- - Thursday, April 17, 2014


By Thomas Goetz
Gotham Books, $27, 289 pages, illustrated

If almost everyone knows Arthur Conan Doyle as the creator of Sherlock Holmes, few remember today that he was actually a medical practitioner, even though his training and experience permeate the stories. Indeed, putting parts of himself into both the forensic detective and his cohort, Dr. Watson, he infused them and the narrative with the scientific way of thinking he had acquired in his studies.

Thomas Goetz, a science journalist whose own exposure to its methodology is evident throughout his book, rightly says that these words of Conan Doyle’s “could have been spoken by Sherlock Holmes himself”: “[Medical training] tinges the whole philosophy of life and furnishes the whole basis of thought. The healthy skepticism which medical training induces, the desire to prove every fact, and only to reason from such proved facts — these are the finest foundations for all thought.”

Conan Doyle, like much of the medical world, was galvanized by the announcement in 1890 by the world famous German scientist Robert Koch that he had discovered a remedy for tuberculosis, “Tuberculin.” Still a practicing physician who dabbled in literature, he secured a journalistic assignment to cover the story and rushed to Berlin. His published article drew upon that medical training, as well as on a healthy native skepticism, expressing doubt about this “miraculous cure.”

Koch’s claim was soon dramatically disproved, tarnishing, if not destroying, the great reputation of this premier man of science in his time. It is a gripping story, and Mr. Goetz tells it with great verve, painting word pictures full of color and telling detail, whether about issues, controversies or personalities. He vividly evokes the rivalries rife in the scientific world, fed not just by the obvious suspects of ego and personal gain, but by such extraneous forces as nationalism.

Who could have imagined that the shadow of the Franco-Prussian War of 1870-71 lay so darkly on the rivalry between the French patriot Louis Pasteur and Koch, who had served as a doctor with the victorious army? After a clash at an international congress in neutral Switzerland that Pasteur thought he had won, he wrote, “It was a triumph for France. That is all I wanted.”

Mr. Goetz sets his story against the immense breakthroughs happening in these final years of the 19th century: the development of anesthesia, with its beneficial effect on surgery; the identification of microbes and other features visible only through microscopes, only one of the range of scopes being developed as diagnostic tools; the understanding of antisepsis in surgery and treatment; and the development of germ theory, in which both Pasteur and Koch were key players.

However, dwarfing everything in Mr. Goetz’s packed narrative is the scourge of tuberculosis and his account of its significance at the time stands out in boldface: “Though it had afflicted humanity for millennia, in the nineteenth century tuberculosis went on a rampage, a tide of death known at the time as the White Plague. As Koch noted the disease was the largest killer by far in the United States and Europe . All told, the pervasiveness of tuberculosis and the impotence of medicine to treat it created a specter of misery in nineteenth-century Europe and America.”

“The Remedy” provides a roll call of 19th-century writers who died from it and cites a description by a non-sufferer, Charles Dickens, in “Nicholas Nickleby” that with characteristic economical precision, Mr. Goetz parses: “The experience of the disease was, as Dickens described, typically a slow, dispiriting decline.”

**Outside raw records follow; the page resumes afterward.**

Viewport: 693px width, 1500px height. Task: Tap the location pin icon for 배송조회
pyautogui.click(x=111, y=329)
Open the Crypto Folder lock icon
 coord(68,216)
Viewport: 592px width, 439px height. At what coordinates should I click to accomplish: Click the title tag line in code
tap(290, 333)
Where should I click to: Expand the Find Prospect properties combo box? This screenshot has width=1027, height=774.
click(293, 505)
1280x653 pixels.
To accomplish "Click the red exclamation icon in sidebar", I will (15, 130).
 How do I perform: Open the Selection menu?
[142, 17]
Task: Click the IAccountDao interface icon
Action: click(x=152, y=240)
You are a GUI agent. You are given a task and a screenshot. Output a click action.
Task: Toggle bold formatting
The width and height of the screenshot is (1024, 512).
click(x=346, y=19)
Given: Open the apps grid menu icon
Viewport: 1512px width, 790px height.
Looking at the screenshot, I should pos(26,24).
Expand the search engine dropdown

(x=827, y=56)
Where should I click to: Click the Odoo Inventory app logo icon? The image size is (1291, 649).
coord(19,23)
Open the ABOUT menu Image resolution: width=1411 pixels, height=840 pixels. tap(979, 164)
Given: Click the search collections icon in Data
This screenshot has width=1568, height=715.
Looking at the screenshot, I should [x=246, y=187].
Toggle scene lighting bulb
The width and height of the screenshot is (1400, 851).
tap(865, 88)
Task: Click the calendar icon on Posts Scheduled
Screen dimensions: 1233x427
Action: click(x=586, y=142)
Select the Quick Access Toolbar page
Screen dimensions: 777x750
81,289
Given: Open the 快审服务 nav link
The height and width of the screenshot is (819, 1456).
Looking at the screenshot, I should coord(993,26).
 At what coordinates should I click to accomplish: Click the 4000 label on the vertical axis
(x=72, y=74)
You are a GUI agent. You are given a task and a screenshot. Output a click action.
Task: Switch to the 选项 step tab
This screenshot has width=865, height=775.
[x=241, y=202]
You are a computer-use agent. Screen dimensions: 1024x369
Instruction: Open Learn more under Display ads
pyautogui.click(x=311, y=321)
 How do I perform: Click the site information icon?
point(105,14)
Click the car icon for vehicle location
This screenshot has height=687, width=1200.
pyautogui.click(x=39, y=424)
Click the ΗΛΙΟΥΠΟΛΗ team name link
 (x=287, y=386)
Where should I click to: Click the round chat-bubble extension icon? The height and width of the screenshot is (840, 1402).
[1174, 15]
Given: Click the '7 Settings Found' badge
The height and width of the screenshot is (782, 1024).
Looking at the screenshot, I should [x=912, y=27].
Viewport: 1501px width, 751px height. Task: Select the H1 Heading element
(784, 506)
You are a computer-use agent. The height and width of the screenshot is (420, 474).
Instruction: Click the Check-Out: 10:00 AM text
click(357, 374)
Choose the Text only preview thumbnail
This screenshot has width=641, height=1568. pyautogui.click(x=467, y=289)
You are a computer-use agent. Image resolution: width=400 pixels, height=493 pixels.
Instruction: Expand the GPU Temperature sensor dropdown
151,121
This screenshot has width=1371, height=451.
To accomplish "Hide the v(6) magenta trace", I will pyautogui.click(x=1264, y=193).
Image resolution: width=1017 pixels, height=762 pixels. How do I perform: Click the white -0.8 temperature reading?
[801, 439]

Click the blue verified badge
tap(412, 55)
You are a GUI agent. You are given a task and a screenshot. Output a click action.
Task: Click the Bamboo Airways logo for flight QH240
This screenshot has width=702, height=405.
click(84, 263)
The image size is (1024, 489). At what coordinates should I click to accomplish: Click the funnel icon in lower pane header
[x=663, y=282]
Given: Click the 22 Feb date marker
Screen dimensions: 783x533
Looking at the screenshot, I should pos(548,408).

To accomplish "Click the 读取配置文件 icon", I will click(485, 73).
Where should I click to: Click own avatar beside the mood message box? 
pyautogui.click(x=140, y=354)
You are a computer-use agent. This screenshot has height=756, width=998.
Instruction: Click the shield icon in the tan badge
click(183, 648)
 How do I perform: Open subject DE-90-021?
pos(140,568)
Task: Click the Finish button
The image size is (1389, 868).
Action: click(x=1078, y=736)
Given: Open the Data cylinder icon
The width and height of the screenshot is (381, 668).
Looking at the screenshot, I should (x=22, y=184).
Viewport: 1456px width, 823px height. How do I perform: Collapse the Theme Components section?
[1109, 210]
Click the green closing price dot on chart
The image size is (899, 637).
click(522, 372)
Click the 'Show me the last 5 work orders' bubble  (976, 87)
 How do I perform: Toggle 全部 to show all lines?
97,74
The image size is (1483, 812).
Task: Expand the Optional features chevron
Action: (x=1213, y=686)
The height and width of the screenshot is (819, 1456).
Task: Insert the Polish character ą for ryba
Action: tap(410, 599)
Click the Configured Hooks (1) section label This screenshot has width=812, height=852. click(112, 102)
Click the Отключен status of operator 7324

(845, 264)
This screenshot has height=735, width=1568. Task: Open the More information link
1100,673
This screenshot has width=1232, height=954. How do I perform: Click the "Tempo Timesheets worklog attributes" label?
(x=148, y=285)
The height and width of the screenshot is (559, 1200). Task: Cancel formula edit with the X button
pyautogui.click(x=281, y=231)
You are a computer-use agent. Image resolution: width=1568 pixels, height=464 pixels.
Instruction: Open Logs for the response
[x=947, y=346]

My only quarrel with this book is that it somewhat enhances Conan Doyle’s role in the Koch Tuberculin affair and overstates its importance as a catalyst in the creation of Sherlock Holmes. To write, as Mr. Goetz does, that “Koch’s undoing was put in motion” by the Scottish physician is questionable.

The newspaper article he wrote on his return from seeing Koch’s performance was certainly an early expression of doubt about this “remedy” for tuberculosis, but how influential was it and how much effect did it actually have?

It was the medical establishment in Germany, led by the prominent pathologist Rudolf Virchow, already deeply skeptical about Koch’s claim, which scientifically established its invalidity.

As for Sherlock Holmes, his richness as a character, his protean complexity, springs from his creator’s imagination as well as from his life experience as a doctor and a man. Was his encounter with Koch really all that crucial?

Martin Rubin is a writer and critic in Pasadena, Calif.